14.5 MySQL Integration with Oracle Key Vault

You can manage TDE encryption keys in MySQL with Oracle Key Vault.

Oracle Key Vault supports integration with MySQL from Release 12.2 or later.

Note:

MySQL Windows databases are not supported.

Oracle Key Vault can manage MySQL TDE encryption keys.

14.6 Other Oracle Database Features That Oracle Key Vault Supports

You can deploy Transparent Data Encryption (TDE) in multiple topologies with other database features that move data or use clustered deployments.

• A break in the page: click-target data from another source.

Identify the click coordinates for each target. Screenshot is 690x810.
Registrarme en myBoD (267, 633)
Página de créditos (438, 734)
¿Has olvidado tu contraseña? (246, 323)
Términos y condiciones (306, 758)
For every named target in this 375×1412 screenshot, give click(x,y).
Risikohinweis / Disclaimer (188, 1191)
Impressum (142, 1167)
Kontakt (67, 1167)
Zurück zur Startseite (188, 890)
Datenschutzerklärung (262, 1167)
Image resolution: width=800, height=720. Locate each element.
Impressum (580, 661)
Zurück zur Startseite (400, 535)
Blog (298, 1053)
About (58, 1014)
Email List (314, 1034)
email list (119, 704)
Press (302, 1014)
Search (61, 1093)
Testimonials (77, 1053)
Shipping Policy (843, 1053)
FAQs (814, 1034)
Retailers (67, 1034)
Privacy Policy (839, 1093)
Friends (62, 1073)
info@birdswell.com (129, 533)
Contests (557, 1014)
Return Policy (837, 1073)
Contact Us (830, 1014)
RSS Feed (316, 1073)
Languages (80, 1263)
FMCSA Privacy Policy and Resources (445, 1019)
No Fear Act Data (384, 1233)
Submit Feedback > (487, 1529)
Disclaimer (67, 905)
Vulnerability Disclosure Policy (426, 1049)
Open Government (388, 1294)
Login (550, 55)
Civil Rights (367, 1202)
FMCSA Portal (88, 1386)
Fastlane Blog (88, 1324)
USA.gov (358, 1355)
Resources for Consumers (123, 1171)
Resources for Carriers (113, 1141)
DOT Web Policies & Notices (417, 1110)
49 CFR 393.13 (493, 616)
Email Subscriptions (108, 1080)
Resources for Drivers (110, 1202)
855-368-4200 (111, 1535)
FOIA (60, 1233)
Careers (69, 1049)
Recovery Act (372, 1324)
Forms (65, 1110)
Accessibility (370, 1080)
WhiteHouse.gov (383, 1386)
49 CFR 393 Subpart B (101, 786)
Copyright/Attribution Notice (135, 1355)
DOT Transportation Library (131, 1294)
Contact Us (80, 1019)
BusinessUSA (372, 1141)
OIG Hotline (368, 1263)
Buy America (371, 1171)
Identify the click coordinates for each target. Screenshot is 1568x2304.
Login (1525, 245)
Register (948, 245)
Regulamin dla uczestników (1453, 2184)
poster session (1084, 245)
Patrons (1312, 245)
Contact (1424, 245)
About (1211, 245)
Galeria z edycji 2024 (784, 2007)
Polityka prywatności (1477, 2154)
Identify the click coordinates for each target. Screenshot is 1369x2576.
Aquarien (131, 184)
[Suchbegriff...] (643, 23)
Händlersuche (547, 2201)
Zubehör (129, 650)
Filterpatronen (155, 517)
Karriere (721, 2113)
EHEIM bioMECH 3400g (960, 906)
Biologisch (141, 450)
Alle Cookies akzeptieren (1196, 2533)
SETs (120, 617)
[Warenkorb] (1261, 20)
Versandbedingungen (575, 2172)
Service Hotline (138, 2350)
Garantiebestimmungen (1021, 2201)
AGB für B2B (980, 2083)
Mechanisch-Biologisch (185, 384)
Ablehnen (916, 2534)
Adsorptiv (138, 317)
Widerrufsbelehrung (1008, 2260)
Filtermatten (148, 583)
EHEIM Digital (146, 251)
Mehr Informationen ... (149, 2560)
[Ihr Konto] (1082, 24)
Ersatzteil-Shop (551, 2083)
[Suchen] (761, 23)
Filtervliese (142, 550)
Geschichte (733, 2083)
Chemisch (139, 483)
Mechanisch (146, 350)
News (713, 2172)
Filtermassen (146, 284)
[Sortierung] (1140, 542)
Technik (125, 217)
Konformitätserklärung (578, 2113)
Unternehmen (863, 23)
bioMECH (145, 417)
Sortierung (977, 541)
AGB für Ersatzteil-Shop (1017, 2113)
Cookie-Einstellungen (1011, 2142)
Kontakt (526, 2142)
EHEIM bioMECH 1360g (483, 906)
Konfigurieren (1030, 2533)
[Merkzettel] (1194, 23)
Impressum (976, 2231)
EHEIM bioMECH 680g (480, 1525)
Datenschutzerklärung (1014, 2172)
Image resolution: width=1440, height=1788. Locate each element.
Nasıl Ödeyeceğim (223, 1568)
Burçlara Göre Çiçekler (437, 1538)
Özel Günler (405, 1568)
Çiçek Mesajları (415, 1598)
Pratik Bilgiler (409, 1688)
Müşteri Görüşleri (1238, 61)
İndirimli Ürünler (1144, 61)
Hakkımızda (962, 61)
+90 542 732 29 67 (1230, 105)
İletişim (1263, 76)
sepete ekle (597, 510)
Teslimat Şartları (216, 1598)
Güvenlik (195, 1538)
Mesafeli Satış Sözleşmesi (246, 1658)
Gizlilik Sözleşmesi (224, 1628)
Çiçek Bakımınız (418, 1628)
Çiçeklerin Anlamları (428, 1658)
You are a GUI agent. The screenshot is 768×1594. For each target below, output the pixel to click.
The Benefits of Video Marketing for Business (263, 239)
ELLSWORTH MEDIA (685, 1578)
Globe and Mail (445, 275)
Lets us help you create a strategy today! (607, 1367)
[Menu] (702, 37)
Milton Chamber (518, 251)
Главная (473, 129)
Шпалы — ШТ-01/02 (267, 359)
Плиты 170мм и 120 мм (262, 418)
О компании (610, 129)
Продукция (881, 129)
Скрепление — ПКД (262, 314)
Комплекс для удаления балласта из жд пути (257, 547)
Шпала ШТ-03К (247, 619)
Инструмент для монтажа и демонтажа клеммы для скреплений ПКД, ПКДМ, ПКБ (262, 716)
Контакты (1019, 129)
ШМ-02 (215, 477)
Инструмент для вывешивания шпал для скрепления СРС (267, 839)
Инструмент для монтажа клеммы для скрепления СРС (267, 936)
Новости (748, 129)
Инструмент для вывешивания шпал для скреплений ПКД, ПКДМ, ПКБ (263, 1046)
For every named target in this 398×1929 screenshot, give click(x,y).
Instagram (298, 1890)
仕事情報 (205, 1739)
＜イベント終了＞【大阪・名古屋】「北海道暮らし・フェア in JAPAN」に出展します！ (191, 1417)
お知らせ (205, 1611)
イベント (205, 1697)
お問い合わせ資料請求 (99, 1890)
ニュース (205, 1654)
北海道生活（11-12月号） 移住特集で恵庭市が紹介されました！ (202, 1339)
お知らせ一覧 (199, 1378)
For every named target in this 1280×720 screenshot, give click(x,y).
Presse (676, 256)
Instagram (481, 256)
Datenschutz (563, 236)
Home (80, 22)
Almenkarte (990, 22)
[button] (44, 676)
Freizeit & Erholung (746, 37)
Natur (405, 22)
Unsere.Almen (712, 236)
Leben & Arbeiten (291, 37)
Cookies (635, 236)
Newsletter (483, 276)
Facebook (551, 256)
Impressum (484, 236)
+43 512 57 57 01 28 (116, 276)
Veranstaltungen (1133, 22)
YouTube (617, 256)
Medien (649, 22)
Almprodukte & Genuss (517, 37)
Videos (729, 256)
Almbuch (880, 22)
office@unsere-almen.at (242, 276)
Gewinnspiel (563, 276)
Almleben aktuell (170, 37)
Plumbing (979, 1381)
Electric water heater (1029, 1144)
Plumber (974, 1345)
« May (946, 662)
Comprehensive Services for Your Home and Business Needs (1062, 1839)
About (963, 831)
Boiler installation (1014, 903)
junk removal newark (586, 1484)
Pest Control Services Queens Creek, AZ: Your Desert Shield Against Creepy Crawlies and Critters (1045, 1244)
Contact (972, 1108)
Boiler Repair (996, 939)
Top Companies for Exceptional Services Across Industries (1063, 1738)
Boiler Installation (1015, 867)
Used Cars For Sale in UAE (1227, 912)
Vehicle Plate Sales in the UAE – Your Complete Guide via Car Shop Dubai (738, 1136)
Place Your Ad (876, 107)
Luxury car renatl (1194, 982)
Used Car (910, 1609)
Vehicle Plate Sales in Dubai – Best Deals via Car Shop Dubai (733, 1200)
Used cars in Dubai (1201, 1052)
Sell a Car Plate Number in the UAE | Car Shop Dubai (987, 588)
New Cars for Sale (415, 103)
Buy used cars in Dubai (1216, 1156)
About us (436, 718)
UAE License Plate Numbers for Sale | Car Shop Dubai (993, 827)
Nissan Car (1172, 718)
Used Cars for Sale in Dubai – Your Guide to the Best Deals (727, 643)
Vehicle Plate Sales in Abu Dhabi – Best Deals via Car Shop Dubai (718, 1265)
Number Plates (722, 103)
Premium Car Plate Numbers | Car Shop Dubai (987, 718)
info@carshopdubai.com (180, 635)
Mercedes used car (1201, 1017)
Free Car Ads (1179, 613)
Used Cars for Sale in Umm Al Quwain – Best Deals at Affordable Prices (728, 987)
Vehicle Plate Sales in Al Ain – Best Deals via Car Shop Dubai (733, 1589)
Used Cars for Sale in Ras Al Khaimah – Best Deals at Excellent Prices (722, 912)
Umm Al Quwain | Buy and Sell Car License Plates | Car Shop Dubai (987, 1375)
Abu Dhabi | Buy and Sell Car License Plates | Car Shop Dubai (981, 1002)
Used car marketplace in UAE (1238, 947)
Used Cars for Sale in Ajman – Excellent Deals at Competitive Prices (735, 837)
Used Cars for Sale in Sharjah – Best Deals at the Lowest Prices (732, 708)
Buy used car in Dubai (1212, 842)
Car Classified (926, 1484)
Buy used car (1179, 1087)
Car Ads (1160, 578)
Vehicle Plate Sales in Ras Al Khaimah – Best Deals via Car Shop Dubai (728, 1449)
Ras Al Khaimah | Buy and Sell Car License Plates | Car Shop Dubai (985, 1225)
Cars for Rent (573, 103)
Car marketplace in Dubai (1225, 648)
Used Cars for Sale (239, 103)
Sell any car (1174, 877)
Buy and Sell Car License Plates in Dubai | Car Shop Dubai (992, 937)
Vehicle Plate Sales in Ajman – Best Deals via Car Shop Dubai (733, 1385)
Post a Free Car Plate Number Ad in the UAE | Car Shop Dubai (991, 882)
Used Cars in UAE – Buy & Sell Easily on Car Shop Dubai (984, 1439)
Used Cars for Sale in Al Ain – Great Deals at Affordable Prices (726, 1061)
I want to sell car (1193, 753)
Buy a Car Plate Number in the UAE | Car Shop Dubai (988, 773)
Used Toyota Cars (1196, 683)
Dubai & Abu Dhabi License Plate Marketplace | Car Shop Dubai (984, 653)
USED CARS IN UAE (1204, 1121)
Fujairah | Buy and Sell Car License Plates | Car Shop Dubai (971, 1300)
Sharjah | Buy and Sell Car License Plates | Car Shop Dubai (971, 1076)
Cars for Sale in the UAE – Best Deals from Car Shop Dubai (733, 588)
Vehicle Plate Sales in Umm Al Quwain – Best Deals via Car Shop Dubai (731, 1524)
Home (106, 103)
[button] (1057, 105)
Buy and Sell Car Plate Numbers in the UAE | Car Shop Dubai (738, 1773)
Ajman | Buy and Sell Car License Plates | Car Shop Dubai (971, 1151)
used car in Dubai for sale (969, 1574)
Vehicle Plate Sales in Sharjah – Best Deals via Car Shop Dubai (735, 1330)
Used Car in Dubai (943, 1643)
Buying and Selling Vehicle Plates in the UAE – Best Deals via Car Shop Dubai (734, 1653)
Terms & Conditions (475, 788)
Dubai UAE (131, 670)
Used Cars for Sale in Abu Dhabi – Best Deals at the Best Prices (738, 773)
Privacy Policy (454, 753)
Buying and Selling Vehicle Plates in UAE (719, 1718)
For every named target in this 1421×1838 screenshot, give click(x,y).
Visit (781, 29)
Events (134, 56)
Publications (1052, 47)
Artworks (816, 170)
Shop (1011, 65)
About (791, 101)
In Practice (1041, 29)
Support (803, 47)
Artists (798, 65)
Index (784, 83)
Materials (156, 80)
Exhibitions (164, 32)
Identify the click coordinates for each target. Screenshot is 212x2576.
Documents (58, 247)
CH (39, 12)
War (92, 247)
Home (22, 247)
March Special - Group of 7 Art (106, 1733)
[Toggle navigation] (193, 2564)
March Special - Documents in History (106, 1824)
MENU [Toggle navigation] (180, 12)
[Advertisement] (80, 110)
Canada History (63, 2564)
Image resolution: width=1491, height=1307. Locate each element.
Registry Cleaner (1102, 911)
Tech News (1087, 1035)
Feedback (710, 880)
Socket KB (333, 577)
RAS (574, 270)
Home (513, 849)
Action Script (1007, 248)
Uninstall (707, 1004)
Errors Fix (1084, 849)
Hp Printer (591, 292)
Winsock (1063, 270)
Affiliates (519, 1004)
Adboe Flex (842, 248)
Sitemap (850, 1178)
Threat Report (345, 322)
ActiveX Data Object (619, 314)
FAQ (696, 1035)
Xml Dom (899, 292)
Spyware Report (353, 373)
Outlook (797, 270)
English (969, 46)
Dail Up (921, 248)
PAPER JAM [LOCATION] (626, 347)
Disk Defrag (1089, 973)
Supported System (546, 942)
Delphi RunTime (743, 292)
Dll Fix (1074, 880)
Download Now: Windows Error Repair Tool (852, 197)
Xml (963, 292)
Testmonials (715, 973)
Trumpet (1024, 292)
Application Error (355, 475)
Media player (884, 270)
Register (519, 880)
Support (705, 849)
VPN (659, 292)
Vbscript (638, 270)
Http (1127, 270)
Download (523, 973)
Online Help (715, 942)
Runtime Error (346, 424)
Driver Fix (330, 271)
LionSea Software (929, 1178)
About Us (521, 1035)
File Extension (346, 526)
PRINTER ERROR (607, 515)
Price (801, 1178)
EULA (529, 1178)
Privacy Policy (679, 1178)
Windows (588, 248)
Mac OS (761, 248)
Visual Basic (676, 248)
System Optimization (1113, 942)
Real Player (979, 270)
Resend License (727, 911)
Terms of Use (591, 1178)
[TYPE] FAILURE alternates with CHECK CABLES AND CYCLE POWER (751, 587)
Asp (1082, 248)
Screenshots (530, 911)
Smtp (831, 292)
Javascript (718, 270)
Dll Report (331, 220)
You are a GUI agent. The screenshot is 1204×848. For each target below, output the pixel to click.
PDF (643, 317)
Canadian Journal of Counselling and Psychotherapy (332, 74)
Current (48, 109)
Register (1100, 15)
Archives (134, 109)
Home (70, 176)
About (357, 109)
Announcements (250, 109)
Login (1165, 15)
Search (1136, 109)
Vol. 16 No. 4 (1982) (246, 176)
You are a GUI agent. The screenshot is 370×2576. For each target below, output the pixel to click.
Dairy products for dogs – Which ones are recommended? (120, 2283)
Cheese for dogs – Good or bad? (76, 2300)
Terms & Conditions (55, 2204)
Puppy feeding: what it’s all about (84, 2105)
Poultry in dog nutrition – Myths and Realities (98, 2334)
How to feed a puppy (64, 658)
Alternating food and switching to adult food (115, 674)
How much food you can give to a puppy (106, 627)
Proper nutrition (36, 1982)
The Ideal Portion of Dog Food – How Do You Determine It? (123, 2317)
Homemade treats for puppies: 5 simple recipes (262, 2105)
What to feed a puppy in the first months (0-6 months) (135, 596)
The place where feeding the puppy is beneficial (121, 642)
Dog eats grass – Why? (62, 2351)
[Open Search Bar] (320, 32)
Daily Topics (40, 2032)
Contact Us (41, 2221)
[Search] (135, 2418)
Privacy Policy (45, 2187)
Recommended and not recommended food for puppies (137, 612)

Data movement and replication are major challenges for Oracle Advanced Security TDE because it must keep the master encryption key synchronized at both source and target. To help with these challenges, Oracle Key Vault supports common Oracle Database features.

To move data, Oracle Key Vault supports the following:

  • Oracle Recovery Manager (RMAN) backup and recovery operations

  • Oracle Data Pump

  • Transportable tablespaces (Oracle Database 12c or later)

  • Pluggable database plug/unplug

  • Pluggable database remote clones

For clustered deployments, Oracle Key Vault supports the following:

  • Oracle Data Guard

  • Oracle Real Application Clusters (Oracle RAC)

  • Oracle GoldenGate

Note:

You can rotate the TDE master encryption key of the database only from the database using the Administer Key Management Set Encryption Key commands. You cannot initiate the TDE master encryption key rotation centrally from the Oracle Key Vault management console.